Collected data

--------------------

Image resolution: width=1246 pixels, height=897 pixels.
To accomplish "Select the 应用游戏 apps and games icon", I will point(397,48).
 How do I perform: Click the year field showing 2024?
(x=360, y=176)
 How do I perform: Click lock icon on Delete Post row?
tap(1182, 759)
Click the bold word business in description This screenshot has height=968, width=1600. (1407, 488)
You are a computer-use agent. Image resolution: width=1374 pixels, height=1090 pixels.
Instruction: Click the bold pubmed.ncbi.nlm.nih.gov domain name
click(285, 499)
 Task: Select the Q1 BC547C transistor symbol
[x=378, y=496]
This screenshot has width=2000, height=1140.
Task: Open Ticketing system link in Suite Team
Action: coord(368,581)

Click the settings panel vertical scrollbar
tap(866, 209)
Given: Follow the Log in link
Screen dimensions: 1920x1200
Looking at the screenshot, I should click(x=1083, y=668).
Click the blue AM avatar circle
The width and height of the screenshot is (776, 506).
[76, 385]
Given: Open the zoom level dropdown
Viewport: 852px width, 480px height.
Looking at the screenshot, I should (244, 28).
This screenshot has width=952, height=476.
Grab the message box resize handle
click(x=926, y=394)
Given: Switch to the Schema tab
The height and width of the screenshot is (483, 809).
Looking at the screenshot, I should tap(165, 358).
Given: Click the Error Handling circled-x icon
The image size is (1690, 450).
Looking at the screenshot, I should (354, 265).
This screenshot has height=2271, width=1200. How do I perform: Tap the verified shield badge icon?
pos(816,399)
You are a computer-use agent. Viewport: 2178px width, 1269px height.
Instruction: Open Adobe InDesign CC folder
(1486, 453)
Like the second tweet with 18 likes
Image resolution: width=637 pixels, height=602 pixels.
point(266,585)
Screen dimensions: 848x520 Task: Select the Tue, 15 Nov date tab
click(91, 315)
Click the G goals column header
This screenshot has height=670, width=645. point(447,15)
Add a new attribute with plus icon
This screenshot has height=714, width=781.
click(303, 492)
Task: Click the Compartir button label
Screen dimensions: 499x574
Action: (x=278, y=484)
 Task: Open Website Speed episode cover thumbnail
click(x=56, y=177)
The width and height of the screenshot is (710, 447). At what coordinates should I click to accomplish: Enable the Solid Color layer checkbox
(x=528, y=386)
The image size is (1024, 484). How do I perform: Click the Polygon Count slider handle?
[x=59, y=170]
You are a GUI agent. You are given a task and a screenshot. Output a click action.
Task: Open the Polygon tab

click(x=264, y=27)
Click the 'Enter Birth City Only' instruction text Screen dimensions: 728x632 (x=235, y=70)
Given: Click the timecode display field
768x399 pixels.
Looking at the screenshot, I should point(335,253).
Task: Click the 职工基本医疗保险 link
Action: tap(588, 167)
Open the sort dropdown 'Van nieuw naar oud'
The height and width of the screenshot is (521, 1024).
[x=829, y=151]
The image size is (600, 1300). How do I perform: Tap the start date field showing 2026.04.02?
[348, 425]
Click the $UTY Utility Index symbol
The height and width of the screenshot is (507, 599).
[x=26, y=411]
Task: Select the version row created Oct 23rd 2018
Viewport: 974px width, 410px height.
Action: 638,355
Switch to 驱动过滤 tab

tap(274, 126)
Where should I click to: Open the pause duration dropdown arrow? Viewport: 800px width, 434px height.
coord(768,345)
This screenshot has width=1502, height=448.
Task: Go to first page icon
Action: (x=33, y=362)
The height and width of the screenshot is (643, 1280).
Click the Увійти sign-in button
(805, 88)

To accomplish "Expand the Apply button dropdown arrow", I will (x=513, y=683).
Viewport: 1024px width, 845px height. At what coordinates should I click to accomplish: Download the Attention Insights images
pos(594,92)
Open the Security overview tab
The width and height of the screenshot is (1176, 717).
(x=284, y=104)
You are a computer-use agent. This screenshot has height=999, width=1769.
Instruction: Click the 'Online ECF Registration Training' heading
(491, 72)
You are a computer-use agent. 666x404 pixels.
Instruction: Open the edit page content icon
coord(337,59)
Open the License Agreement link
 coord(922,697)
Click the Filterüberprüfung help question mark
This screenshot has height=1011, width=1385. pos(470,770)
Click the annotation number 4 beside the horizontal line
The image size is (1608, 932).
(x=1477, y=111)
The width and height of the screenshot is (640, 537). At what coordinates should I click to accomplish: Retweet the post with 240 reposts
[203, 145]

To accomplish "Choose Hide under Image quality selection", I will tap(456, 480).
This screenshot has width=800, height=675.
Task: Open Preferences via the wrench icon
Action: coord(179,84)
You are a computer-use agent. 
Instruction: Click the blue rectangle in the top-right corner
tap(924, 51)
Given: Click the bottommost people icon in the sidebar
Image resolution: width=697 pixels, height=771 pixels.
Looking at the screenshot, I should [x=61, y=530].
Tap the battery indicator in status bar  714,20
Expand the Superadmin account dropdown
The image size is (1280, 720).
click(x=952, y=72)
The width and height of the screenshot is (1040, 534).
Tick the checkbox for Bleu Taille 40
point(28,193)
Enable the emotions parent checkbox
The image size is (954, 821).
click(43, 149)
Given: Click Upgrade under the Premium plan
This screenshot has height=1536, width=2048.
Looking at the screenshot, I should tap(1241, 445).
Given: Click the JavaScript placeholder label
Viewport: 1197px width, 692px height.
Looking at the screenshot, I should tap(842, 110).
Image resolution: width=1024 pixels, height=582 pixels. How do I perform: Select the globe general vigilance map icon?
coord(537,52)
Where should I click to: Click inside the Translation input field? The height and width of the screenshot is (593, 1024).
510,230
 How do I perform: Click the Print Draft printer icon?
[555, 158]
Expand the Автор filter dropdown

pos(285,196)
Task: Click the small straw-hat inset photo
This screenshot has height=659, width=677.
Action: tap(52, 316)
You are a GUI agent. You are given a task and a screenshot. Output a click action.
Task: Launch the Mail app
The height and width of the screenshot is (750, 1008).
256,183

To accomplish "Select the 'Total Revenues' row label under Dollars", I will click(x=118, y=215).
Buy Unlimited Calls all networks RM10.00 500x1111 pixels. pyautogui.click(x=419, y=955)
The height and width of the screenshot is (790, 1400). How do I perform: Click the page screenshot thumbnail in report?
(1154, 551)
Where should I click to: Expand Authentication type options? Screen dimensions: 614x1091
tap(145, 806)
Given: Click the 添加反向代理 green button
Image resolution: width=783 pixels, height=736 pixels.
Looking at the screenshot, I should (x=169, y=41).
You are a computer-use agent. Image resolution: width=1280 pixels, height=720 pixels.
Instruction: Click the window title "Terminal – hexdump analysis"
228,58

--------------------

[Task]: An exact repeat of all the entries above is required.

[Response to the exercise]:
Image resolution: width=1246 pixels, height=897 pixels.
To accomplish "Select the 应用游戏 apps and games icon", I will point(397,48).
 How do I perform: Click the year field showing 2024?
(x=360, y=176)
 How do I perform: Click lock icon on Delete Post row?
tap(1182, 759)
Click the bold word business in description This screenshot has height=968, width=1600. (1407, 488)
You are a computer-use agent. Image resolution: width=1374 pixels, height=1090 pixels.
Instruction: Click the bold pubmed.ncbi.nlm.nih.gov domain name
click(285, 499)
 Task: Select the Q1 BC547C transistor symbol
[x=378, y=496]
This screenshot has width=2000, height=1140.
Task: Open Ticketing system link in Suite Team
Action: coord(368,581)

Click the settings panel vertical scrollbar
tap(866, 209)
Given: Follow the Log in link
Screen dimensions: 1920x1200
Looking at the screenshot, I should click(x=1083, y=668).
Click the blue AM avatar circle
The width and height of the screenshot is (776, 506).
[76, 385]
Given: Open the zoom level dropdown
Viewport: 852px width, 480px height.
Looking at the screenshot, I should (244, 28).
This screenshot has width=952, height=476.
Grab the message box resize handle
click(x=926, y=394)
Given: Switch to the Schema tab
The height and width of the screenshot is (483, 809).
Looking at the screenshot, I should tap(165, 358).
Given: Click the Error Handling circled-x icon
The image size is (1690, 450).
Looking at the screenshot, I should (354, 265).
This screenshot has height=2271, width=1200. How do I perform: Tap the verified shield badge icon?
pos(816,399)
You are a computer-use agent. Viewport: 2178px width, 1269px height.
Instruction: Open Adobe InDesign CC folder
(1486, 453)
Like the second tweet with 18 likes
Image resolution: width=637 pixels, height=602 pixels.
point(266,585)
Screen dimensions: 848x520 Task: Select the Tue, 15 Nov date tab
click(91, 315)
Click the G goals column header
This screenshot has height=670, width=645. point(447,15)
Add a new attribute with plus icon
This screenshot has height=714, width=781.
click(303, 492)
Task: Click the Compartir button label
Screen dimensions: 499x574
Action: (x=278, y=484)
 Task: Open Website Speed episode cover thumbnail
click(x=56, y=177)
The width and height of the screenshot is (710, 447). At what coordinates should I click to accomplish: Enable the Solid Color layer checkbox
(x=528, y=386)
The image size is (1024, 484). How do I perform: Click the Polygon Count slider handle?
[x=59, y=170]
You are a GUI agent. You are given a task and a screenshot. Output a click action.
Task: Open the Polygon tab

click(x=264, y=27)
Click the 'Enter Birth City Only' instruction text Screen dimensions: 728x632 (x=235, y=70)
Given: Click the timecode display field
768x399 pixels.
Looking at the screenshot, I should point(335,253).
Task: Click the 职工基本医疗保险 link
Action: tap(588, 167)
Open the sort dropdown 'Van nieuw naar oud'
The height and width of the screenshot is (521, 1024).
[x=829, y=151]
The image size is (600, 1300). How do I perform: Tap the start date field showing 2026.04.02?
[348, 425]
Click the $UTY Utility Index symbol
The height and width of the screenshot is (507, 599).
[x=26, y=411]
Task: Select the version row created Oct 23rd 2018
Viewport: 974px width, 410px height.
Action: 638,355
Switch to 驱动过滤 tab

tap(274, 126)
Where should I click to: Open the pause duration dropdown arrow? Viewport: 800px width, 434px height.
coord(768,345)
This screenshot has width=1502, height=448.
Task: Go to first page icon
Action: (x=33, y=362)
The height and width of the screenshot is (643, 1280).
Click the Увійти sign-in button
(805, 88)

To accomplish "Expand the Apply button dropdown arrow", I will (x=513, y=683).
Viewport: 1024px width, 845px height. At what coordinates should I click to accomplish: Download the Attention Insights images
pos(594,92)
Open the Security overview tab
The width and height of the screenshot is (1176, 717).
(x=284, y=104)
You are a computer-use agent. This screenshot has height=999, width=1769.
Instruction: Click the 'Online ECF Registration Training' heading
(491, 72)
You are a computer-use agent. 666x404 pixels.
Instruction: Open the edit page content icon
coord(337,59)
Open the License Agreement link
 coord(922,697)
Click the Filterüberprüfung help question mark
This screenshot has height=1011, width=1385. pos(470,770)
Click the annotation number 4 beside the horizontal line
The image size is (1608, 932).
(x=1477, y=111)
The width and height of the screenshot is (640, 537). At what coordinates should I click to accomplish: Retweet the post with 240 reposts
[203, 145]

To accomplish "Choose Hide under Image quality selection", I will tap(456, 480).
This screenshot has width=800, height=675.
Task: Open Preferences via the wrench icon
Action: coord(179,84)
You are a computer-use agent. 
Instruction: Click the blue rectangle in the top-right corner
tap(924, 51)
Given: Click the bottommost people icon in the sidebar
Image resolution: width=697 pixels, height=771 pixels.
Looking at the screenshot, I should [x=61, y=530].
Tap the battery indicator in status bar  714,20
Expand the Superadmin account dropdown
The image size is (1280, 720).
click(x=952, y=72)
The width and height of the screenshot is (1040, 534).
Tick the checkbox for Bleu Taille 40
point(28,193)
Enable the emotions parent checkbox
The image size is (954, 821).
click(43, 149)
Given: Click Upgrade under the Premium plan
This screenshot has height=1536, width=2048.
Looking at the screenshot, I should tap(1241, 445).
Given: Click the JavaScript placeholder label
Viewport: 1197px width, 692px height.
Looking at the screenshot, I should tap(842, 110).
Image resolution: width=1024 pixels, height=582 pixels. How do I perform: Select the globe general vigilance map icon?
coord(537,52)
Where should I click to: Click inside the Translation input field? The height and width of the screenshot is (593, 1024).
510,230
 How do I perform: Click the Print Draft printer icon?
[555, 158]
Expand the Автор filter dropdown

pos(285,196)
Task: Click the small straw-hat inset photo
This screenshot has height=659, width=677.
Action: tap(52, 316)
You are a GUI agent. You are given a task and a screenshot. Output a click action.
Task: Launch the Mail app
The height and width of the screenshot is (750, 1008).
256,183

To accomplish "Select the 'Total Revenues' row label under Dollars", I will click(x=118, y=215).
Buy Unlimited Calls all networks RM10.00 500x1111 pixels. pyautogui.click(x=419, y=955)
The height and width of the screenshot is (790, 1400). How do I perform: Click the page screenshot thumbnail in report?
(1154, 551)
Where should I click to: Expand Authentication type options? Screen dimensions: 614x1091
tap(145, 806)
Given: Click the 添加反向代理 green button
Image resolution: width=783 pixels, height=736 pixels.
Looking at the screenshot, I should (x=169, y=41).
You are a computer-use agent. Image resolution: width=1280 pixels, height=720 pixels.
Instruction: Click the window title "Terminal – hexdump analysis"
228,58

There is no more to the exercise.